Work task ::
Every entry below must be copied exactly, with nothing left out.
═══
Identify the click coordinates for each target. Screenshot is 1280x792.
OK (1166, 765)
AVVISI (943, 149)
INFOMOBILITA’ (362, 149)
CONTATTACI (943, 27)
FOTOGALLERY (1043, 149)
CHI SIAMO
═══
Expected answer ::
Identify the click coordinates for each target. Screenshot is 1280x792.
OK (1166, 765)
AVVISI (943, 149)
INFOMOBILITA’ (362, 149)
CONTATTACI (943, 27)
FOTOGALLERY (1043, 149)
CHI SIAMO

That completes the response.